3.3. Visual Illustrations

We applied the AMSA selected GPR and SVR models to the test images. Figure 7 and Figure 8 show the estimated Chl-a content. Figure 7 shows the estimated Chl-a content for the coastal water of East USA by using the GPR (left-column) and SVR (right-column) model with bands centered at 510, 560 and 620 nm. The overall Chl-a maps show that the GPR model predicts higher Chl-a content than the SVR model (top-row). It can be seen in the enlarged area (bottom-row), that there are regions where the SVR model assigns higher values to the Chl-a contents.

Figure 8 shows the estimated Chl-a content maps for the southern part of the Baltic sea. In this case, the overall predicted Chl-a content values (top-row) seem to be more similar for the GPR and SVR models. There are some regional variations in this case as well. The bottom-row in Figure 8 shows the enlarged area. Both models seem to capture the eddies in fine details.

4. Discussion

In this work, we presented a strategy to automatically determine the most suitable model for a given dataset for OC applications. The AMSA approach chooses the best model to estimate any water quality parameter from remotely sensed data. AMSA can determine the most suitable model for any regions and sensors. The input to AMSA is the matchup data, and the output is the best model. AMSA also outputs the number and combination of features needed to obtain the output model, and the regression performance measures for the best model.

We presented the AMSA for oceanic Chl-a content estimation by using ML methods. The AMSA we built here, has four feature ranking methods, the SA GPR, SA SVR, ARD and VIP methods, three regression models, the GPR, SVR and PLSR models, and two regression performance measures, the NRMSE and R${}^2$ to evaluate the regression models. The four feature ranking methods are associated with the three sophisticated regression models, therefore it was a natural choice to include them in the AMSA we chose here.

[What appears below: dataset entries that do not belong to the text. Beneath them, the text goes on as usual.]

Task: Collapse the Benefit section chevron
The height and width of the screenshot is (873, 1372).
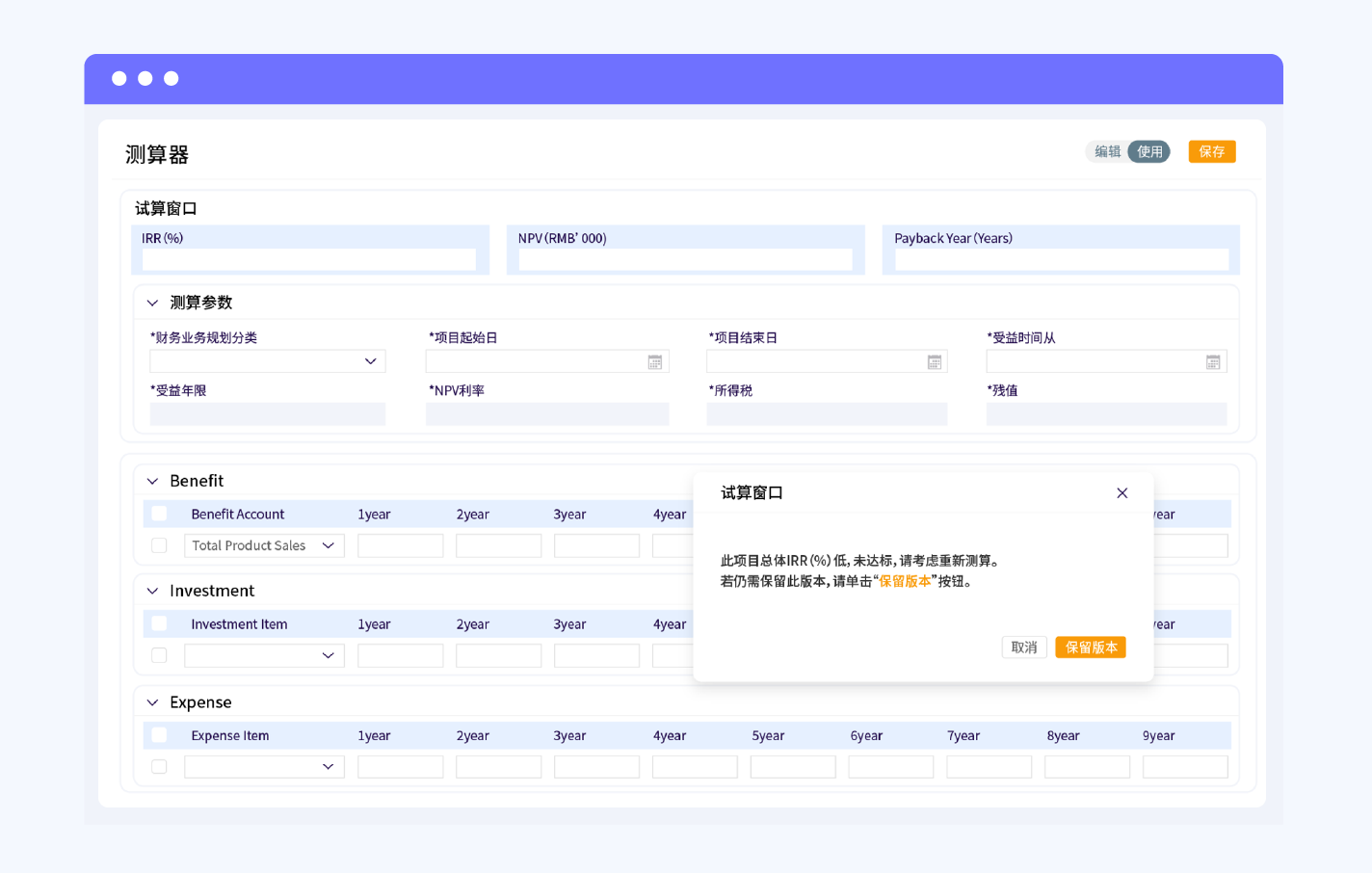Action: point(152,481)
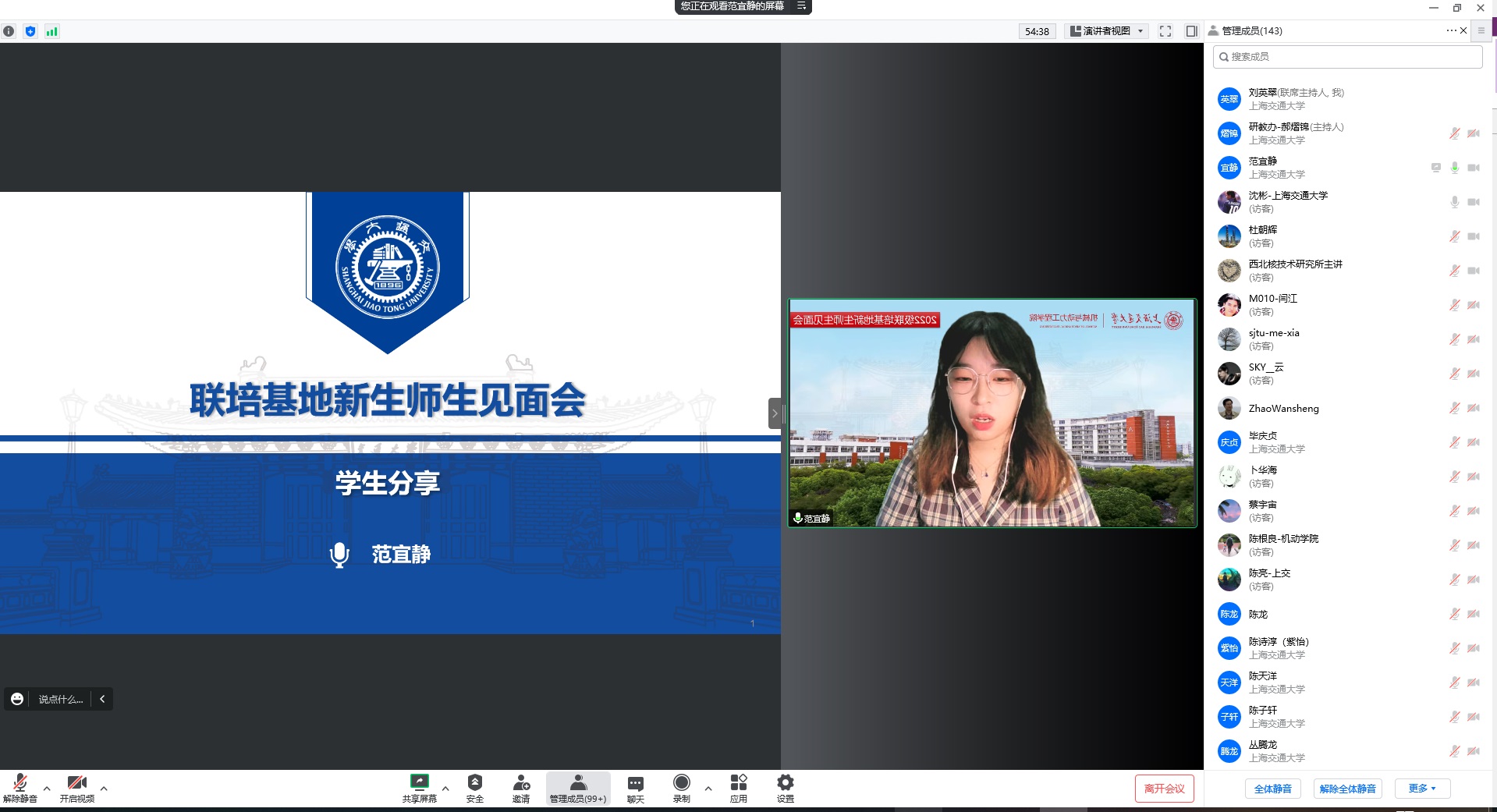The image size is (1497, 812).
Task: Turn on camera with 开启视频
Action: pyautogui.click(x=76, y=787)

Both the GPR and SVR models have been shown to be strong regression models for OC applications. They are flexible non-linear kernel methods, using kernel functions in the regression stage. The choice of the kernel function is strongly dependent on the nature of the data. Here we used the most common kernel, the squared exponential kernel function, which has several advantageous properties. It is a universal kernel [62], and infinitely differentiable. This is a very important property with regard to the SA feature ranking methods, which uses the partial derivatives of the mean function in the GPR and SVR models. The squared exponential kernel function also allows to assess feature relevance by using the length-scale parameter in the function. The ARD feature ranking method uses the inverse of the optimized length-scale parameter to assign relevance. Optimization is done numerically through the maximum likelihood function, which in some cases can be trapped in a local minimum. This might result in erroneous ranking. Furthermore, the initialization of the parameters in the kernel function also have an impact on the optimization, and hence on the regression as well. Therefore, developing the robustness of initializing these parameters from the data should be prioritized in future methodological development.

Despite the PLSR model differs from the kernel machines in its underlying fundamental principles, it also provides the possibility to assess feature relevance through the VIP method. In this work, the AMSA has not output the PLSR model as the most suitable algorithm for Chl-a content estimation. However, in many cases (see Table 3) the VIP method seemed to rank the spectral bands such that the strongest regression was achieved by using the kernel machines. Thus, using the VIP method for feature ranking and kernel machines for regression might be a good combination of methods.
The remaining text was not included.